Obwohl strahlenmolekularbiologische Daten auf einen Anstieg der Strahlenempfindlichkeit mit zunehmendem Alter hinweisen, durch z.B. Nachlassen der Kapazität verschiedener DNA-Reparaturenzyme, bestätigen die experimentellen sowie klinische Studien dies, wie oben ausgeführt, nur partiell. Drei größere Europäische Studien liegen zur Toxizität von Organsystemen bei älteren Menschen vor. Ältere Patienten leiden häufiger an Mukositis (Entzündung der Schleimhaut), weisen unter Bestrahlung einen höheren Gewichtsverlust und eine höhere Rate von Spätschäden des Oesophagus auf. Bei älteren Menschen kommt es unter Bestrahlung zu einer häufigeren Entgleisung des Elektrolyt- und Flüssigkeitshaushaltes, sodass hier eine engmaschige Überprüfung erforderlich ist. Jüngere Patienten leiden hingegen eher unter akuten Nebenwirkungen wie Hautschäden, Übelkeit und Verschlechterung des Allgemeinzustandes. Daher sollte die Indikation zur Bestrahlung älterer Krebspatienten nur in Abhängigkeit vom Allgemeinzustand und von Begleiterkrankungen getroffen werden. Das chronologische Alter des Patienten allein ist selten eine Kontraindikation zur Bestrahlung. Eine Dosisreduktion nur aufgrund des Alters erscheint nicht gerechtfertigt.

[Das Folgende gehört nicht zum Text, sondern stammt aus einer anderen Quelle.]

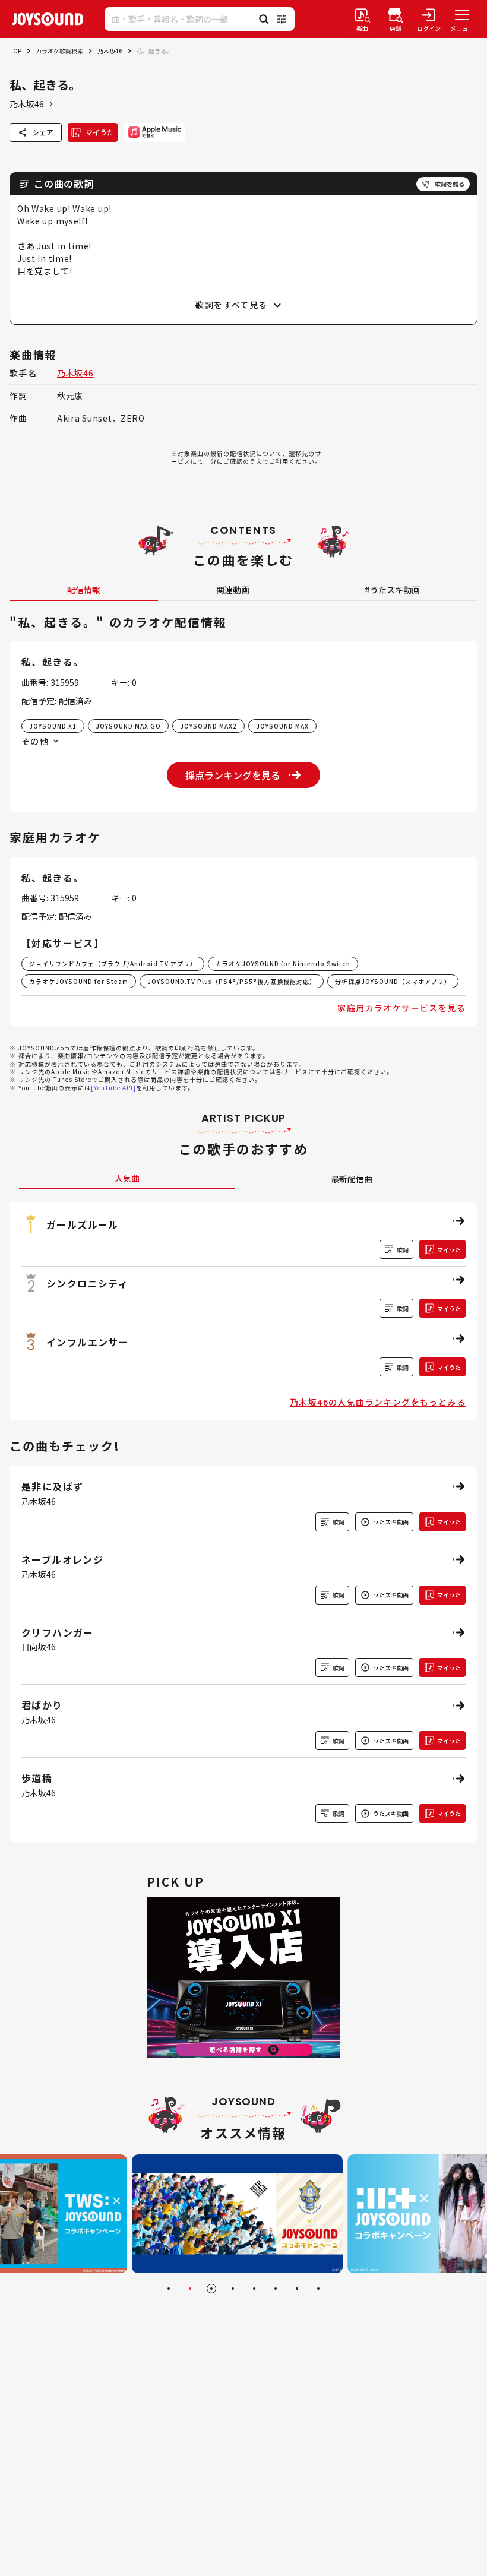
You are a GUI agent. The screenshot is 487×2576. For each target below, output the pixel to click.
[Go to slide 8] (318, 2288)
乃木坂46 (109, 51)
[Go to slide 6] (275, 2288)
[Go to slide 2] (190, 2288)
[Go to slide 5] (254, 2288)
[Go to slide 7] (297, 2288)
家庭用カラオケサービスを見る (401, 1008)
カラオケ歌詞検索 (59, 51)
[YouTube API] (113, 1087)
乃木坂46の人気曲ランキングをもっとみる (378, 1402)
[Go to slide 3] (211, 2288)
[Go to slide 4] (233, 2288)
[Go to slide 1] (168, 2288)
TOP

Es ist wichtiger, ein umfassendes geriatrisches Assessment von jedem individuellen Patienten anzufertigen und erst dann die Therapieentscheidung zu treffen. Auch Patienten, älter als 70 Jahre mit fehlenden Begleiterkrankungen und gutem Allgemeinzustand, können in vielen Fällen einer Standardtherapie zugeführt werden.